Madeleine avait écouté la kyrielle des méfaits attribués à cette puissance occulte, routinière et funeste, mais éternelle, qu'on appelait déjà les bureaux, nom terrible qui sonne comme un glas chaque fois qu'il est question de nos désastres, entrave vivante qui, partout et toujours, a jeté son incapacité ou ses convoitises entre les jambes de nos soldats.
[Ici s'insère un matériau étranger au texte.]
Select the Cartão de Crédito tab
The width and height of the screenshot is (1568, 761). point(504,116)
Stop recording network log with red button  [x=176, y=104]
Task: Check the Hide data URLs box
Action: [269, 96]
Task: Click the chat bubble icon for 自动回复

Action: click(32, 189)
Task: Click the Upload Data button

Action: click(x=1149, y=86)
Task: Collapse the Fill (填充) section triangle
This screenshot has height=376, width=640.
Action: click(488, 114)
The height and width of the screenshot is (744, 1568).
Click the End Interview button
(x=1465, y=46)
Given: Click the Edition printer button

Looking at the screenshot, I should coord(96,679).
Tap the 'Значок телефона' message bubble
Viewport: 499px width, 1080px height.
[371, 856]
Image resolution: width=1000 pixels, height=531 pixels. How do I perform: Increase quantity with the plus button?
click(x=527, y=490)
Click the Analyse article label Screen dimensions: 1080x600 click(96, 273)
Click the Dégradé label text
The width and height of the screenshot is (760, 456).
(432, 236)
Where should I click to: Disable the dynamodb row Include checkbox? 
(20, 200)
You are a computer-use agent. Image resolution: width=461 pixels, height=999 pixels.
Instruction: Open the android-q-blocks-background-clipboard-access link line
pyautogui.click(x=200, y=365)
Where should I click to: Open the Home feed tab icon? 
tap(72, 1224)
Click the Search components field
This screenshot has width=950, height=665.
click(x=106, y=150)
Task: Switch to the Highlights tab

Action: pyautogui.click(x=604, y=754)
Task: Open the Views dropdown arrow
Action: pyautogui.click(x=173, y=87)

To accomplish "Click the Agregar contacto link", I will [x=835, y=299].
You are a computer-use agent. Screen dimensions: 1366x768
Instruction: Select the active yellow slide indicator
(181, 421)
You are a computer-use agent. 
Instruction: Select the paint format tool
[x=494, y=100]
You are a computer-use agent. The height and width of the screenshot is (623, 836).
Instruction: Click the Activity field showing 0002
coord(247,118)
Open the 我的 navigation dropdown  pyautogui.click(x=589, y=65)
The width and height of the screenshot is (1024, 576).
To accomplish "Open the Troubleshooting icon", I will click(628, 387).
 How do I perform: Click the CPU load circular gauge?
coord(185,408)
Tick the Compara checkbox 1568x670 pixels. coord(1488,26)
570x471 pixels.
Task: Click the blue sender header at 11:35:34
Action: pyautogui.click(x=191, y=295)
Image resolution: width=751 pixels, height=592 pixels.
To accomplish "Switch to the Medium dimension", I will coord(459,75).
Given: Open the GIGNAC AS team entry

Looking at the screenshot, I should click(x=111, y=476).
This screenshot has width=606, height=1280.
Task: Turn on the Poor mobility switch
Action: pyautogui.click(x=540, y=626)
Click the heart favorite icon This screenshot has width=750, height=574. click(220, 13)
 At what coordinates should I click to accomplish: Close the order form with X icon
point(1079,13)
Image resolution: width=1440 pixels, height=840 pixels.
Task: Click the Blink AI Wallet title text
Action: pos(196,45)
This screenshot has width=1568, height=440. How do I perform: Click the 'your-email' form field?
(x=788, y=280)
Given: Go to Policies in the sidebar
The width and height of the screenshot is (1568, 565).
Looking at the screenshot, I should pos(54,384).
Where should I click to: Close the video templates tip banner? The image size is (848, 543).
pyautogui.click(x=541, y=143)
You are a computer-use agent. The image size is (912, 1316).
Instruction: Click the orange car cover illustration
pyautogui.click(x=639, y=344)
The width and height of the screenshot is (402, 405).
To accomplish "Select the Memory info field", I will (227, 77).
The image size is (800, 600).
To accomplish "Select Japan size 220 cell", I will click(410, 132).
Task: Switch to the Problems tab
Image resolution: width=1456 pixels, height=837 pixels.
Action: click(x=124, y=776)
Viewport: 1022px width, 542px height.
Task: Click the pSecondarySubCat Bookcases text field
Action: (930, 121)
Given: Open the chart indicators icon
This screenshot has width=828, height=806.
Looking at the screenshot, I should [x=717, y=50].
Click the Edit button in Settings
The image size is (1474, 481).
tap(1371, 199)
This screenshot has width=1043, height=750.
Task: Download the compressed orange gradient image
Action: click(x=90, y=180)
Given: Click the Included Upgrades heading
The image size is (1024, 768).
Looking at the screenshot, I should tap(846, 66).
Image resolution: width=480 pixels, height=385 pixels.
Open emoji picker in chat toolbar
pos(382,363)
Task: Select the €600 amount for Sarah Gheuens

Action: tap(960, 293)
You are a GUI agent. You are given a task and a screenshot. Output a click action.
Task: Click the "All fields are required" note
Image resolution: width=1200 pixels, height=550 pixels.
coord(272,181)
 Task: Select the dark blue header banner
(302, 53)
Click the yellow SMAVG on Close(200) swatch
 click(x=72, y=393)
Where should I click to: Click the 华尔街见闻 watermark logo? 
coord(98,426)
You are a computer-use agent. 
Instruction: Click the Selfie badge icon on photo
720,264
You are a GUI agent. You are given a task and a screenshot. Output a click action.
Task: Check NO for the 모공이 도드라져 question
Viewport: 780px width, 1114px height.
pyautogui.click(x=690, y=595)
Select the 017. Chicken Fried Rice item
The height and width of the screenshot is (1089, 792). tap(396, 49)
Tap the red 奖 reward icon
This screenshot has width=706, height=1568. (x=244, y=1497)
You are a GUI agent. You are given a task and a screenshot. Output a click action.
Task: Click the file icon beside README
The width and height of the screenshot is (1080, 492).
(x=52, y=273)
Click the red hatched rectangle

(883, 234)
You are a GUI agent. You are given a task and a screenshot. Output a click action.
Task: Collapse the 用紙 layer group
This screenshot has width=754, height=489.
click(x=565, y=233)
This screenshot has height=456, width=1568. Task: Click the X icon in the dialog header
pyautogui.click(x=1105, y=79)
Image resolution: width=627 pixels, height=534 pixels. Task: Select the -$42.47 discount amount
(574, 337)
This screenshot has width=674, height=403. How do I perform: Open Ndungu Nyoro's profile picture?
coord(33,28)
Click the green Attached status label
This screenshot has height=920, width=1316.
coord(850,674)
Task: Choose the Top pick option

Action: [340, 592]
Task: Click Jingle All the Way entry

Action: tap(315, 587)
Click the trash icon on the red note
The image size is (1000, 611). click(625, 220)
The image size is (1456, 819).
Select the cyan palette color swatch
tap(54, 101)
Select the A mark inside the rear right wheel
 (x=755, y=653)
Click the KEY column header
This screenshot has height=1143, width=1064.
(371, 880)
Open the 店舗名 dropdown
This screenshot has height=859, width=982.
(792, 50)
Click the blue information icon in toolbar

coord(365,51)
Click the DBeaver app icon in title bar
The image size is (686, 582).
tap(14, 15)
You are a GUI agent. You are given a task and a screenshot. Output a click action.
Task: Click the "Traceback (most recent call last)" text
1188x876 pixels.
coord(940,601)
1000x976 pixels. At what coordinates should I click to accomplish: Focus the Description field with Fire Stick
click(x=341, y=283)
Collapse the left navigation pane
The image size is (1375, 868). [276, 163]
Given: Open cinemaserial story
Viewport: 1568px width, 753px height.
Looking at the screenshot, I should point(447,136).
Madeleine savait que nous n'avions pas été vaincus par l'Anglais, mais qu'une armée de commis nous avait surpris vainqueurs et sourdement assassinés; souris de ministères, rats de comptoirs et de boudoirs, sauterelles d'antichambre, mouches de cabinet, vermine d'État, commissaires, émissaires, caudataires, contrôleurs, enjôleurs, endormeurs, intendants, traitants, dévorants, brouillons, cotillons, frelons, courtiers, banqueroutiers, besaciers, neveux de celui-ci, protégés de celle-là, maris de ces dames, frères de ces demoiselles, gens qui ont su se rendre aimables – ou insupportables (on arrive par les deux bouts), importuns, virtuoses de la platitude, mendiants à escopettes, miauleurs à épinettes, complaisants, menaçants, ceux sur qui l'on marche, ceux qui vous marchent dessus, les gracieux, les fâcheux, les pleurards, les vantards… Ouf! on joue sa vie comme les plongeurs quand on se risque dans les phrases de ce genre! Et notez qu'il n'y avait pas encore de députés! qu'on ignorait le citoyen représentant de Va-t-en-Ville, de Chouilloux-les-Navets ou de la Cantaloupe, plaçant, casant, poussant les petits de ses électeurs! Songez que notre pays en retard n'avait qu'un seul roi, au lieu des mille ou douze cents souverains qui font maintenant son bonheur et sa gloire, – et calculez, si vous l'osez, à quel degré d'éblouissement ce soleil qui étonne l'Europe, l'administration française, pourra parvenir dans un demi-siècle, quand nous aurons, grâce au progrès, vingt mille empereurs seulement, ayant chacun, au bas mot, cinquante sous-chefs à pourvoir de prébendes nationales!